Third-party payment recipients are a very small percentage of the company’s individual policies, which are a very small percentage of the company’s total business, Maginnis said.

“We realize that some organizations have directly paid premiums for members in the past …. Those organizations can still provide the members with financial support toward their premiums, but they must let the members make the premium payments directly for their health insurance policies,” Maginnis said.

For example, the groups that now make the third-party payments could make grants to their clients, who could then use that money to pay health care premiums, he said.

The federal Health Resources and Services Administration, which oversees the Ryan White program, does not allow states, cities and nonprofits who receive funding to make payments to individuals.

“In no case may Ryan White HIV/AIDS Program funds be used to make direct payments of cash to recipients of services,” the agency website says.

Maginnis said Blue Cross, which is the only insurer fully participating in the federal marketplace with plans at every level in every parish, developed the policy to prevent patient steering and other fraudulent activity.

Some providers and medical equipment suppliers will steer people to specific health plans and offer to pay the premiums so they can make more money by billing the insurance company for those patients’ covered services, Maginnis said. This kind of activity can increase health care costs for everyone.

The insurer’s policy affects more people than those receiving Ryan White funding, he said. Some Louisiana universities pay for student athletes’ premiums.

LSU spokesman Michael Bonnete said Blue Cross’s policy change does not affect LSU athletics.

According to the state Department of Health and Hospitals, as of Jan. 7, Louisiana used Ryan White funds to pay the insurance premiums for 1,355 people. An additional 493 were enrolled in the federally run Pre-Existing Condition Insurance Plan, which will stop offering coverage on March 31.

In addition, 329 individuals attempted to enroll in Blue Cross’s Blue Plan with the intention of covering the premiums with Ryan White funds, according to DHH.

Schoettes said it’s increasingly clear that Blue Cross is trying to avoid covering these high-cost patients.

The company made noises about preventing fraud or abuse, but CMS’s most recent instructions make it clear third-party payments coming from the federal government are acceptable, he said.

Evans said the issue is much larger than rejecting third-party payments.

“This is them saying, ‘We really don’t want to insure people with HIV because there’s no profit in it,’” Evans said.

The prescriptions for an HIV patient can cost $5,000 or $10,000 a month, Evans said. Those costs far outweigh the premiums patients pay, but insurance companies have known about this for decades.

America’s Health Insurance Plans recently issued a brief noting: “The ACA’s risk adjustment program is designed to spread risk among health plans to prevent problems associated with adverse selection. Under this program, health plans that enroll disproportionately higher risk populations (such as individuals with chronic conditions) will receive payments from plans that enroll lower risk populations.”

People forget that the first two words in the Affordable Care Act’s full title are “Patient Protection,” Evans said.
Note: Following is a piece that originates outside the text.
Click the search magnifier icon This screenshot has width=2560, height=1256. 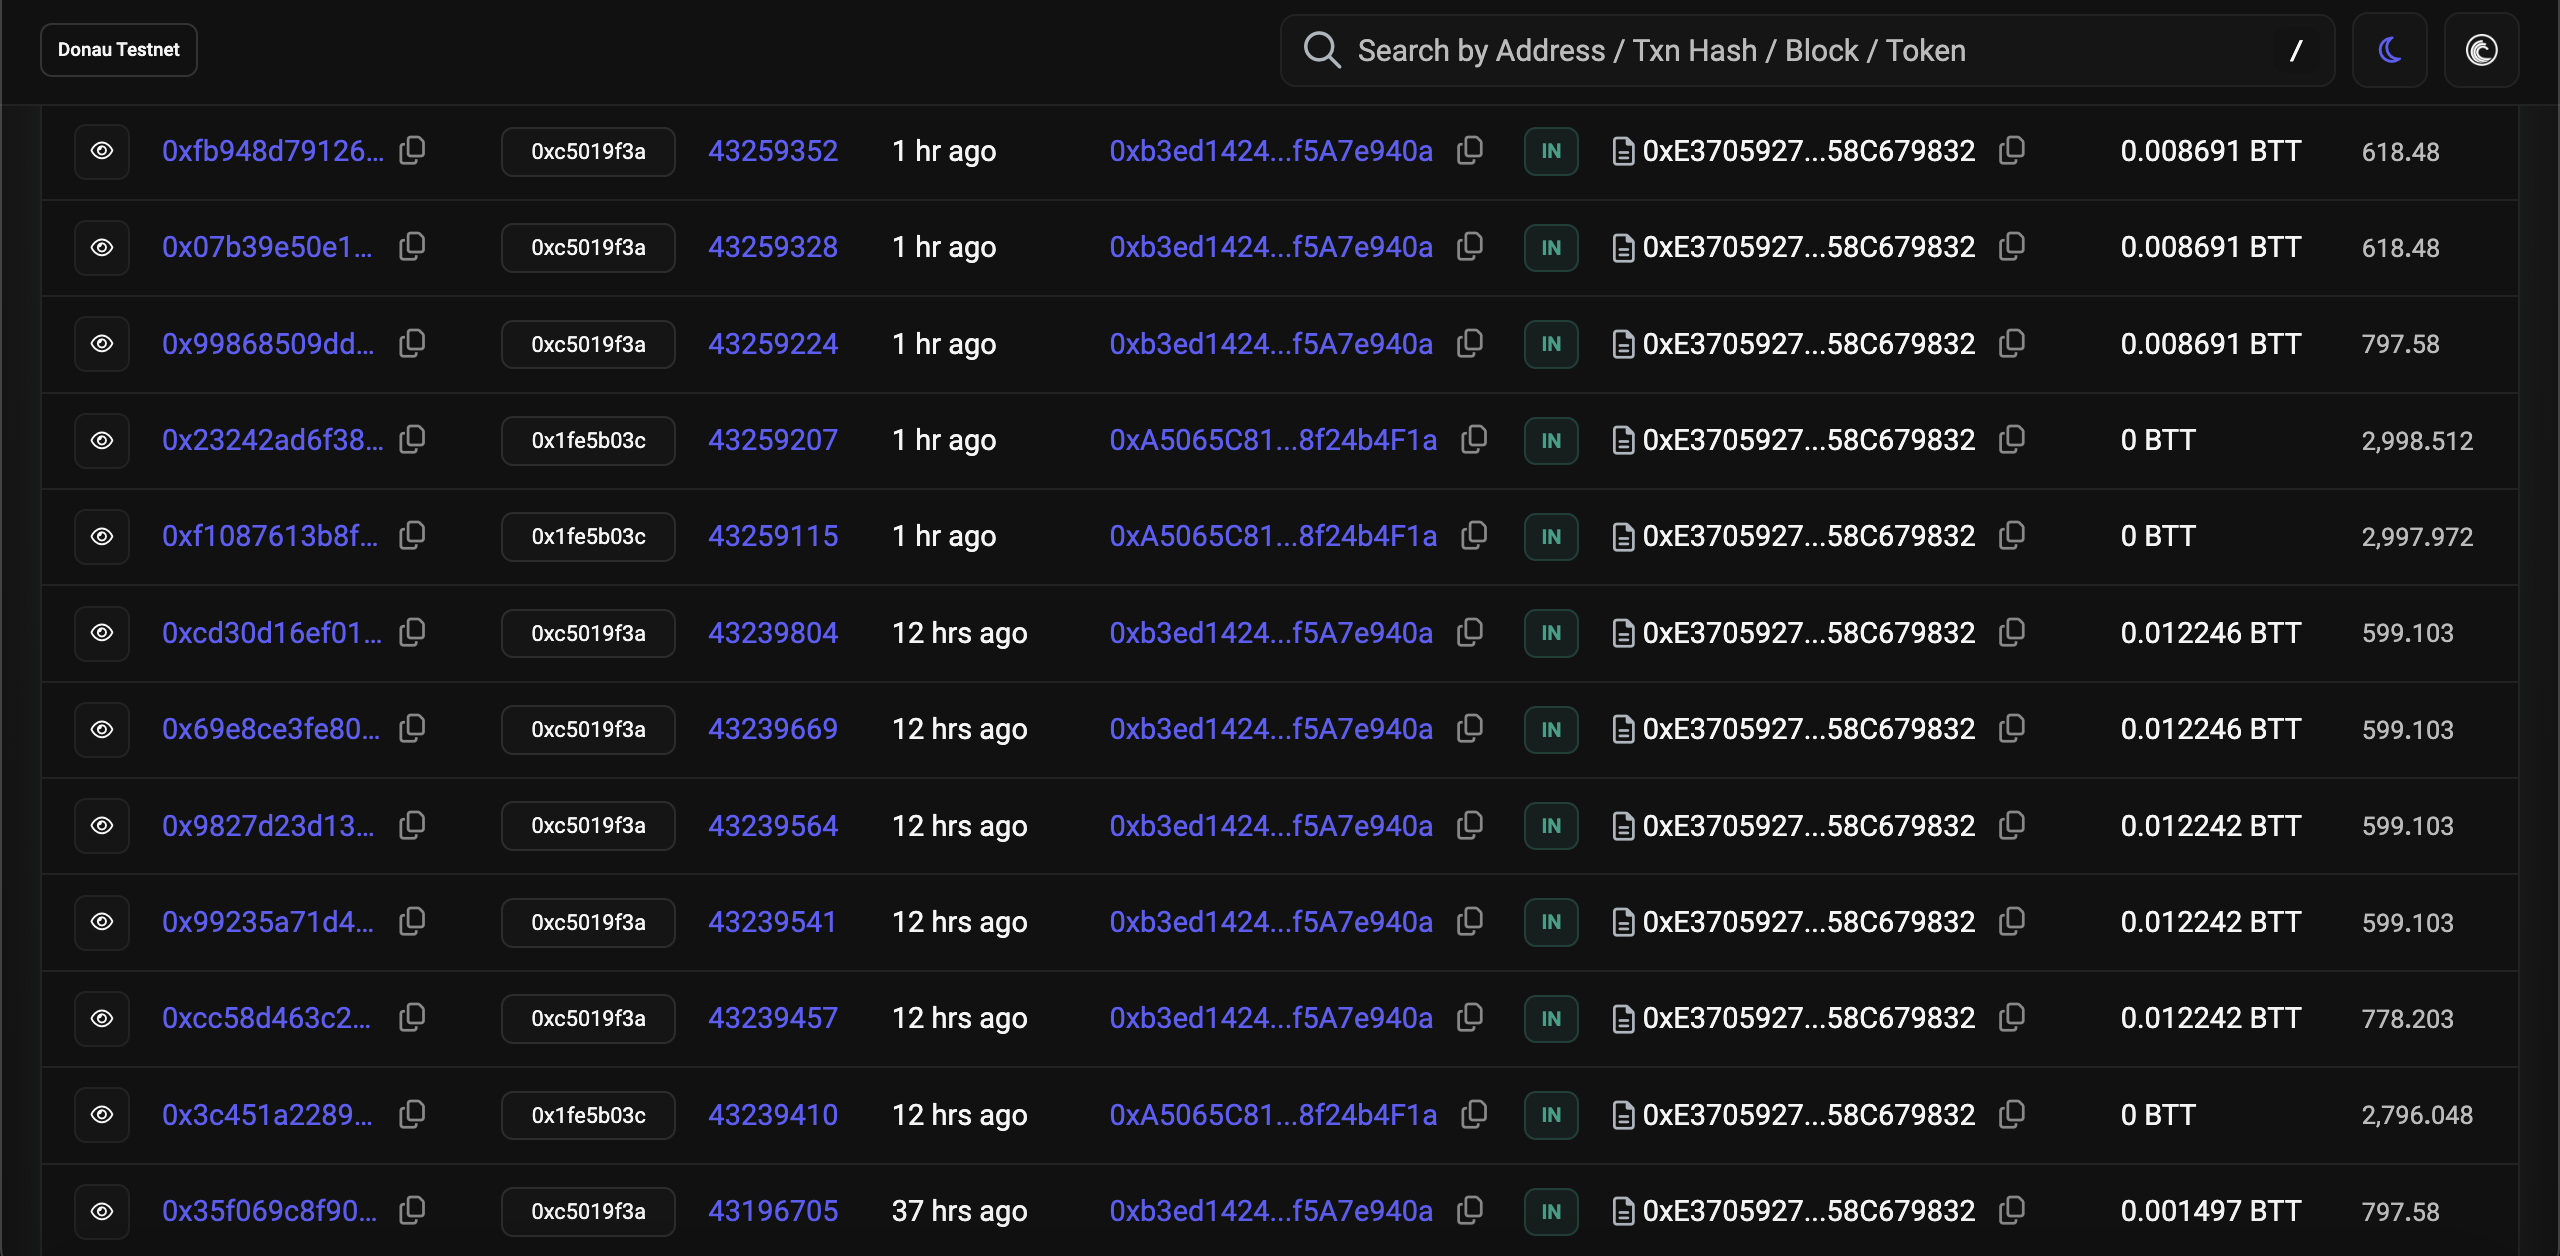click(x=1321, y=50)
The law was designed to stop insurance companies from discriminating against people with pre-existing conditions.

Schoettes said Lambda is considering amending its complaint to include the other insurers who reject third-party payments.

The nonprofit group may also file a lawsuit, among other steps, if the complaint doesn’t achieve the desired result, he said. Lambda hasn’t set a deadline to file the lawsuit.
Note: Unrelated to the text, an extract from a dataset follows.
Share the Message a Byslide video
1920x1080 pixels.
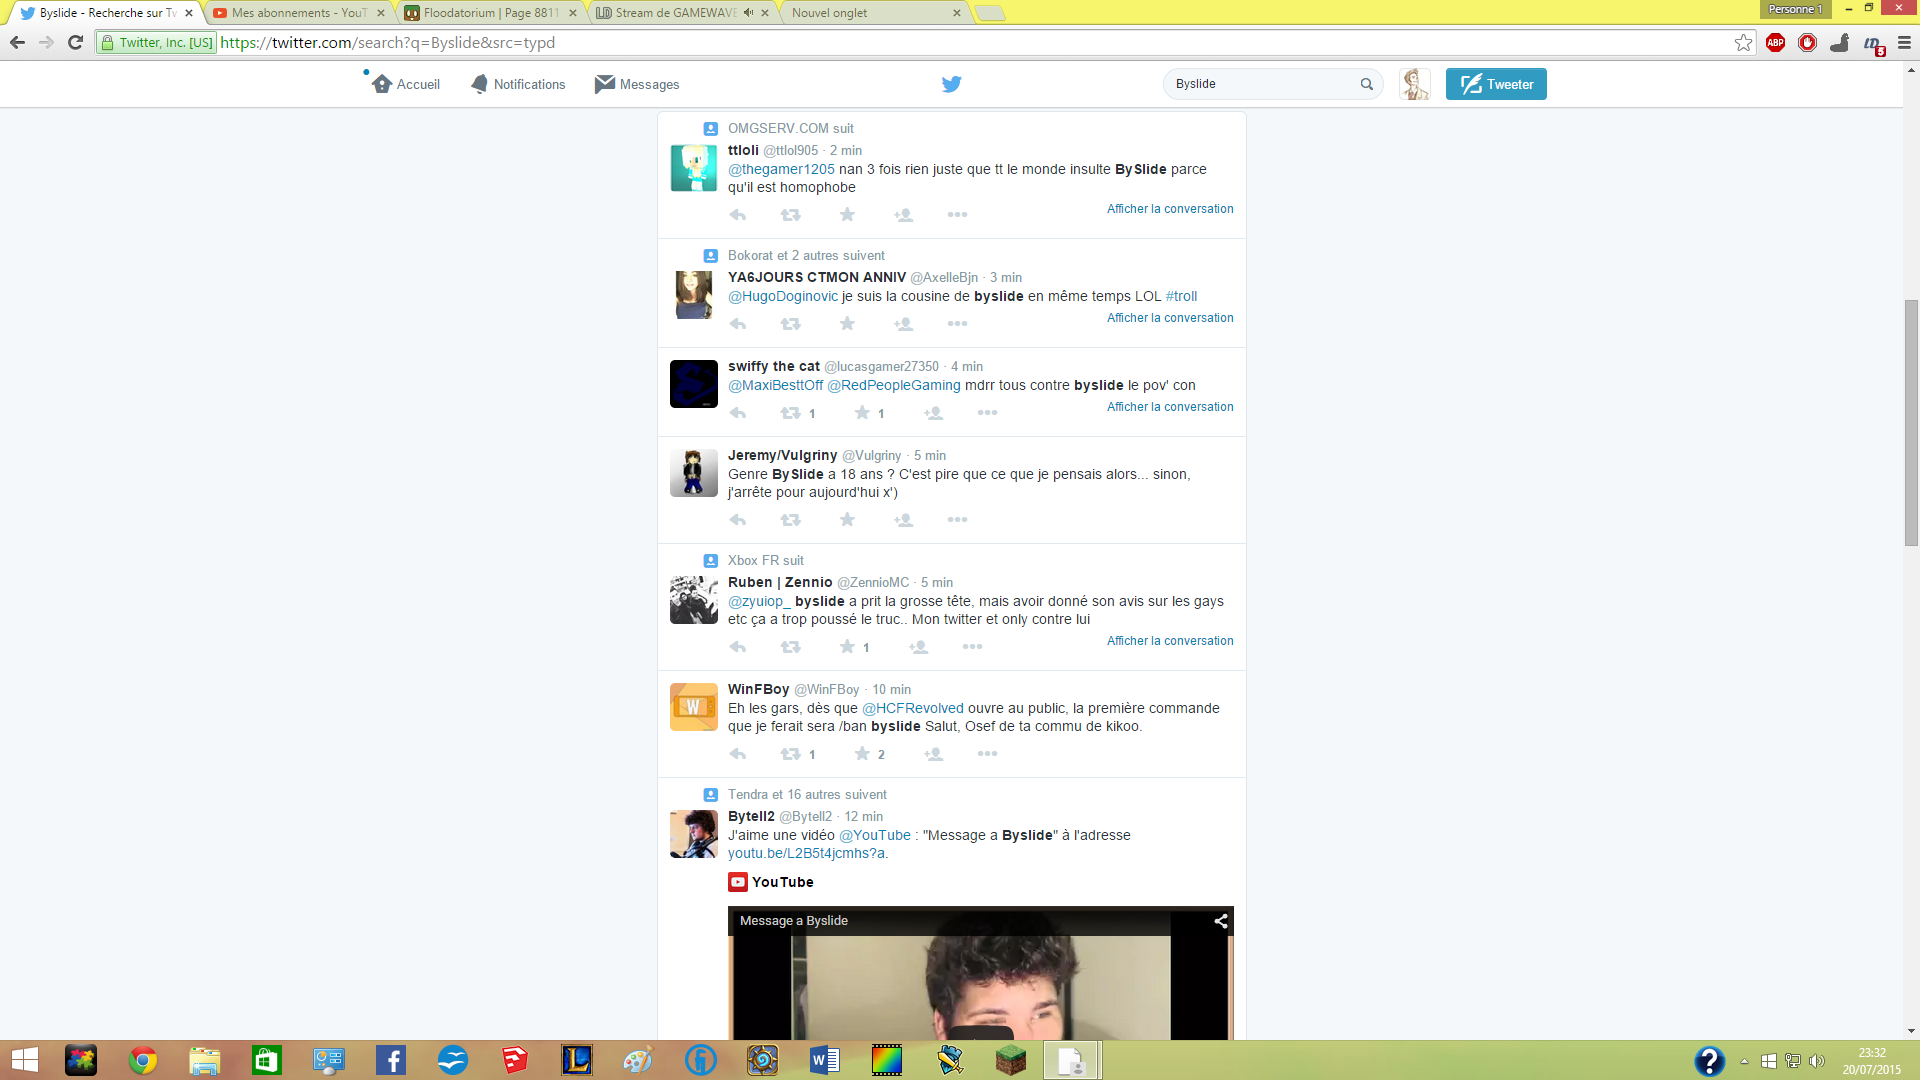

“Sooner rather than later because every day that goes by is another day where low-income people living with HIV don’t know where to turn and don’t know where they’re going to get their insurance,” Schoettes said.

Evans said the scary thing is that the full impact of Blue Cross’s decision won’t be seen until after March 1, just weeks before the Affordable Care Act open enrollment deadline of March 31.

“Then what are these people going to do for the next year?” Evans said. “It’s very frustrating and very angering.”